Ocosta School District voters are being asked to decide whether to build a new replacement for the district’s only elementary school through a proposed $13.8 million capital facilities bond.
The elementary school, or “round” building, was determined to have the highest need for replacement after a March 2008 survey of district buildings found the grade school — built in 1967 — to be “past the point of repair. “
The new structure will also act as a tsunami refuge for the public. District officials say the campus is positioned in a more central and slightly higher elevation than other options. Currently, no other Westport structure can be used as a temporary tsunami refuge or shelter. The building will be built with seismic enhancements, strengthened foundation and framing, and second floor and rooftop access in case of emergency.

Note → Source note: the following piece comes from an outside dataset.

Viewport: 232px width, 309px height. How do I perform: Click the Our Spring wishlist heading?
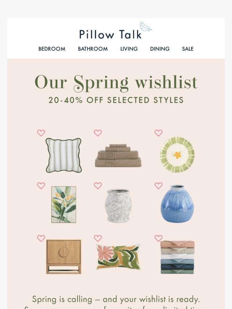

Voters turned down a couple of earlier options. This one is $10.5 million less than the first of two previously voted on proposals on the matter in 2009. It would bring the current school district tax rate from $2.16 to $3.31 per $1,000 of assessed value, meaning the owner of a $100,000 home would pay $331 per year in school taxes. By comparison, the tax rate in the Raymond district is at $7.50 and Oakville at $1.81. The projected state funding assistance is $2.8 million dollars. The number was decided upon by a Facilities Advisory Committee for the district that reconvened and focused on only “urgent needs,” according to the Ocosta District Superintendent Paula Akerlund.
In addition to replacement of the existing “round” elementary school building, the funds also will “modernize” the existing elementary school addition, said Akerlund. It would eliminate existing elementary “portables” that were intended to be temporary, but have been in place for more than 20 years and now appear fragile with shaky and sunken-in walls and siding and leaky roofs.
The round building also has multiple leak problems, with certain rooms closed off and molding and odor issues as a result.
The absence of a sprinkler system, antiquated electrical and heating systems, poor natural lighting, and a need for both better accesses for those with disabilities—or Americans with Disabilities Act (ADA) upgrades—also are cause for replacement, bond supporters say.
Ocosta Elementary School Principal Heather Sweet said that while teachers currently use what they can to the best of their abilities, they need these changes in order to keep up with ever evolving — and even basic — technology needs.
“They aren’t spoiled, they do what they need to do,” she said. Some teachers have added lamps to combat the lack of natural light and most have used creativity in extension cord placement in rooms with a lack of a decent number of outlets, for example.
The round building, at capacity with 333 students, now 21 more than that currently enrolled. The new building will eliminate the need for portables, but also will create space in many other needed ways. Currently, Ocosta elementary students are transferred to another building between the elementary school and high school for their gym classes due to the current gym space being used as a breakfast and lunch area.
“Sometimes they even have to be bused because the weather is so bad,” said Akerlund, who also pointed out insufficient space in the current kitchen and library spaces; both will be larger in the new building.
A Washington State University (WSU) Social and Economic Sciences Center survey conducted at no cost to the district, found that the newest bond proposal is in favorable standing, with more than 70 percent of the 113 community members surveyed in “strong support” of the construction of a new elementary building.
Ballots must be postmarked or dropped off by Tuesday, April 23, at the Auditor’s Office in Montesano or the 24-hour drive up box.